Un mal conduisant toujours à un bien chez Miyazaki, et réciproquement, cet épisode traumatisant est la porte d'entrée de Ponyo vers une destinée extraordinaire. Récupérée par un petit garçon, Sosuke, qui brise sa prison de verre d'un petit coup de marteau, elle revient à la vie, et gagne son coeur instantanément. Il faut dire que le poisson a du chien. Fille du vieux sorcier et de la déesse de la mer, jolie comme un coeur, elle est douée de pouvoirs magiques qu'elle dispense généreusement, et d'un appétit de vivre que symbolise une insolite passion pour le jambon.
Tout est possible chez Miyazaki, toutes les combinaisons, toutes les transformations, et s'il adapte ici un classique occidental, ce n'est pas un hasard s'il choisit La Petite Sirène d'Hans Christian Andersen. Récupérée par son père, Ponyo veut aussitôt repartir chez Sosuke. Pour lier son destin à celui de son ami, elle se transforme en petite fille.
Moins cruel que le conte original, empreint de la philosophie écolo-animiste chère au cinéaste, brassant toutes sortes d'influences, qu'elles soient issues de la mythologie nippone ou de la culture occidentale, Ponyo est un film dont l'esthétique et les personnages séduiront les plus jeunes. L'histoire d'amour, charmante, qui unit les deux enfants se déroule sur une toile de fond hybride, qui scelle la rencontre entre le quotidien de la vie d'une famille japonaise d'aujourd'hui et l'univers fantastique du monde de la mer. (...)
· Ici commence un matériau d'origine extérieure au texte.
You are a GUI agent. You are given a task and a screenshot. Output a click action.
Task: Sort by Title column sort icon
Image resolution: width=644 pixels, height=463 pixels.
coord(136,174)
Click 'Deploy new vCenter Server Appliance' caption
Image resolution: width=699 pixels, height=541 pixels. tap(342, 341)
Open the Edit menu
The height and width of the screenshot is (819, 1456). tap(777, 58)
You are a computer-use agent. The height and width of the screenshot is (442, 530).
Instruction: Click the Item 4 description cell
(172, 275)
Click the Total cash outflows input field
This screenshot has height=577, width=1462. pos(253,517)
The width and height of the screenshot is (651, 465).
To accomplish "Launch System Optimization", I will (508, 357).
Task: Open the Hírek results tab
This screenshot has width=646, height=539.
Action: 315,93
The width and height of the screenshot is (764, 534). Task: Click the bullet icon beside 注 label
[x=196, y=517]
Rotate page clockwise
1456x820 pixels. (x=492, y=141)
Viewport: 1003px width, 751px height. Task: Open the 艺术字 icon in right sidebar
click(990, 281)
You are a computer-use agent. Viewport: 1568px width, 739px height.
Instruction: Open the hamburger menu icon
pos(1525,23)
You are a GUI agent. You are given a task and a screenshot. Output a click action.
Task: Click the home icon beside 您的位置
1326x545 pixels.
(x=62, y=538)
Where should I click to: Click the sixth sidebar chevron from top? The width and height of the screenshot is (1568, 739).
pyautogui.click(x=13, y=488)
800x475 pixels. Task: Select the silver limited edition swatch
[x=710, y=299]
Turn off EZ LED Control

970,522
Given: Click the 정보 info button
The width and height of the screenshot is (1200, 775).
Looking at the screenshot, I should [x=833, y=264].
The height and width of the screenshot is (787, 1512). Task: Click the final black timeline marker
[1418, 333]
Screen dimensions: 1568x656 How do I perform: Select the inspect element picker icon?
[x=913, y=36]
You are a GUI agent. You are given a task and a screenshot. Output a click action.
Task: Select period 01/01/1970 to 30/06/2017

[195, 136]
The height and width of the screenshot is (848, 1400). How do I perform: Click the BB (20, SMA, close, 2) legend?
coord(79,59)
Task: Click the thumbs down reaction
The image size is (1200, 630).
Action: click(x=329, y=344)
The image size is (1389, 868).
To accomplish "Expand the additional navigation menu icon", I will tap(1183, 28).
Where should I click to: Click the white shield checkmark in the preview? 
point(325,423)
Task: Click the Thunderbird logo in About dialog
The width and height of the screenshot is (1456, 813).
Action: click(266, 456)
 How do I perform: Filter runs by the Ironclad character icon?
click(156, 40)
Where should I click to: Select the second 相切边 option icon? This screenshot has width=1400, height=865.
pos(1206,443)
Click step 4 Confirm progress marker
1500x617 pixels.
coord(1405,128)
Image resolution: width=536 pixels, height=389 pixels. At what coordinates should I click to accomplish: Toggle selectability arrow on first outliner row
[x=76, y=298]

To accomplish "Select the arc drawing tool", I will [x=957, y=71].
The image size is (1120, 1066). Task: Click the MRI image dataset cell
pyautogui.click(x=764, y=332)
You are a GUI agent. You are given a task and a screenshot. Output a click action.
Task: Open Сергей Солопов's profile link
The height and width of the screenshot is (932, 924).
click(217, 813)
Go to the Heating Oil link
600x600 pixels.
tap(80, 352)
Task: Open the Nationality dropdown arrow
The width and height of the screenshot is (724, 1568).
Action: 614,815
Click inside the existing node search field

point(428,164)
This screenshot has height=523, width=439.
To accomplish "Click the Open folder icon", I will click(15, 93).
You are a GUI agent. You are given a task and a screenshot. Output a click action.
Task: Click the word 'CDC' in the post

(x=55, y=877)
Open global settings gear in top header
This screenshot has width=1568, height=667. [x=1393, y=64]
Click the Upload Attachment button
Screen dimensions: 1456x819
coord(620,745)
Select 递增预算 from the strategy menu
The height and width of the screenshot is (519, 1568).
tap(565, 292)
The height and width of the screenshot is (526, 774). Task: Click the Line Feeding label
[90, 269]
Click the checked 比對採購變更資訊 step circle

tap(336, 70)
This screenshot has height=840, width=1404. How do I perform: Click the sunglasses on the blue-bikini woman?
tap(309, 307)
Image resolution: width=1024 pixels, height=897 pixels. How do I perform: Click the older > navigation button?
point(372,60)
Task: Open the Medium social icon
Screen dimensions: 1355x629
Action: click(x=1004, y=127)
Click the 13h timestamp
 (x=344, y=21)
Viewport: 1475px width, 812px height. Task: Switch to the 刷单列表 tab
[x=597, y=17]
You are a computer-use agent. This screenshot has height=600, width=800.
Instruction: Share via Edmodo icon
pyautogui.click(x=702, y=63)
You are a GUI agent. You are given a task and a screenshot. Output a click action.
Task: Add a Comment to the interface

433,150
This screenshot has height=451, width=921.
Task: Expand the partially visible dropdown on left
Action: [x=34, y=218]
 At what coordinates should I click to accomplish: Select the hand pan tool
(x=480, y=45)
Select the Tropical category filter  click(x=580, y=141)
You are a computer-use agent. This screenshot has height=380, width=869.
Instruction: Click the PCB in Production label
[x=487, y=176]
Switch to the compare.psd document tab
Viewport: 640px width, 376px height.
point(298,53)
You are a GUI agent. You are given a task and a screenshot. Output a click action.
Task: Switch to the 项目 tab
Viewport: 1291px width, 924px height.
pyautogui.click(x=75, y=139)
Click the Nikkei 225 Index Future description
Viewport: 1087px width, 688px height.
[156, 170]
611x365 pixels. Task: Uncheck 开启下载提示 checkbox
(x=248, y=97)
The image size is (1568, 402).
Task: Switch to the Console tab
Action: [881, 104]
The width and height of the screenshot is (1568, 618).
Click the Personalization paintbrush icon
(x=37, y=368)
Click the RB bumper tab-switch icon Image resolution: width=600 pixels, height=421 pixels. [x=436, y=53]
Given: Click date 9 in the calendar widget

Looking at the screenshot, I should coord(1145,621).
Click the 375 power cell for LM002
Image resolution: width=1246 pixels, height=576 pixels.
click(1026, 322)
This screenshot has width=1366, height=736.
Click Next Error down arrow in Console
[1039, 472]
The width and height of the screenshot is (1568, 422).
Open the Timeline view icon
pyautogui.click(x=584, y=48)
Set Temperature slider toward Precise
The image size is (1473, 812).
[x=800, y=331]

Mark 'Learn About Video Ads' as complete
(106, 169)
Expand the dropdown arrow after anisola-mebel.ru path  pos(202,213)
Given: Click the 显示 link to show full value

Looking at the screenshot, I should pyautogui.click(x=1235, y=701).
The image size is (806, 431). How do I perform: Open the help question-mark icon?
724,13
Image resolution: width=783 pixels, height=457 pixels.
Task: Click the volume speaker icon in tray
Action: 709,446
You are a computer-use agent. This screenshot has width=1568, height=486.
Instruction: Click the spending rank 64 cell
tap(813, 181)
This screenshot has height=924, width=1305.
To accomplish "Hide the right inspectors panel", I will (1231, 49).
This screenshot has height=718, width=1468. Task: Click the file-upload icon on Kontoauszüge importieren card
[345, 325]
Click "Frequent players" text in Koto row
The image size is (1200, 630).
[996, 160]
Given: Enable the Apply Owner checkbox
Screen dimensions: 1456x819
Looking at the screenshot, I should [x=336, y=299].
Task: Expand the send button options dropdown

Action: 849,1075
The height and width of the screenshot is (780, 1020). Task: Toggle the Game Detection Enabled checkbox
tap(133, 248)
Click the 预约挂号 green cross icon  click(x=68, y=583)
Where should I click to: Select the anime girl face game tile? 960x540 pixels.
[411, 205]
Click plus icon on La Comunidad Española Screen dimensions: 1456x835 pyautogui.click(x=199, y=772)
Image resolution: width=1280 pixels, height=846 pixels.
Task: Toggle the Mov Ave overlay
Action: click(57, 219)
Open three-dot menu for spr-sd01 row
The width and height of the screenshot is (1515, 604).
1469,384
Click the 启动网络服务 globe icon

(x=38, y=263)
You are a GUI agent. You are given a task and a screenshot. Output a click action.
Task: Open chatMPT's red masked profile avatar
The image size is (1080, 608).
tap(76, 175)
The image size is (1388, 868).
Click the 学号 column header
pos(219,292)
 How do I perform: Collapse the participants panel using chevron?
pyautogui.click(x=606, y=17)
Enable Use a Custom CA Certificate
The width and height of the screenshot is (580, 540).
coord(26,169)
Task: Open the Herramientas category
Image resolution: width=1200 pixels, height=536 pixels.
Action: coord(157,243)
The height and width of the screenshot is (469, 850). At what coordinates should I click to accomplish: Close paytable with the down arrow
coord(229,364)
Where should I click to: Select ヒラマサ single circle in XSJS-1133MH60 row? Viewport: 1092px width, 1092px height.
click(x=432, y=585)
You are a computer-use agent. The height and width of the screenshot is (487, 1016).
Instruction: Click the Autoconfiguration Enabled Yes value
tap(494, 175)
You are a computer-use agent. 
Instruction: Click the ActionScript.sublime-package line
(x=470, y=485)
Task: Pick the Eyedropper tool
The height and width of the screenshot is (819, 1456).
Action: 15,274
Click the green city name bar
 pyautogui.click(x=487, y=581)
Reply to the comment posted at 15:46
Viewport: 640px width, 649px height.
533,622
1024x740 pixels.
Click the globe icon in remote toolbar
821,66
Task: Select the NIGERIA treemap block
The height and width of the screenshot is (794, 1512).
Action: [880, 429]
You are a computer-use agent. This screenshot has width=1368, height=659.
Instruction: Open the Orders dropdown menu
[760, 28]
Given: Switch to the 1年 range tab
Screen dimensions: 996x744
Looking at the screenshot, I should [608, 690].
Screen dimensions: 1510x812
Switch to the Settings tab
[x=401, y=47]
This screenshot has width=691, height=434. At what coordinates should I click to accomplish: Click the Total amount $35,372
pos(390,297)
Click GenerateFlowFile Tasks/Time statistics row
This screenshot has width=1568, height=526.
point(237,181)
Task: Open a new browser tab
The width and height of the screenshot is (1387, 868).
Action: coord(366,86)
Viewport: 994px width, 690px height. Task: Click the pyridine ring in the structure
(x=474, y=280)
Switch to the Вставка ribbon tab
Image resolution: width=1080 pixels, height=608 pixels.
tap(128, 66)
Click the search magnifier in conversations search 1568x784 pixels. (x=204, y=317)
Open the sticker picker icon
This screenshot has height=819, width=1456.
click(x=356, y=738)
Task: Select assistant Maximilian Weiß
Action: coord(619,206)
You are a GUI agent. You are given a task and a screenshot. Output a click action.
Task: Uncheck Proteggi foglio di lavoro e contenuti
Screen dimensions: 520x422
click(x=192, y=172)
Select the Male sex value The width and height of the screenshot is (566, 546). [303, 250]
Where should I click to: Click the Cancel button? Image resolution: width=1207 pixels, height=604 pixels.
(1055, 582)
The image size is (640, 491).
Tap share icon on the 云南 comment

Une fois de plus, Miyazaki se révèle un véritable orfèvre du détail, qui anime chaque recoin de son espace visuel. Alors que, sur la table du dîner, des petits morceaux de pâtes déshydratées traînant à côté d'un bol de soupe apportent à la scène une note d'authenticité et de délicatesse, les vagues déferlantes du tsunami prennent l'apparence de bancs de poissons géants, qui saturent littéralement le cadre. On en prend plein les yeux, plein les oreilles aussi grâce à la musique du fidèle compagnon de route de Miyazaki, Joe Hisaishi, et l'on sort du film l'esprit égayé."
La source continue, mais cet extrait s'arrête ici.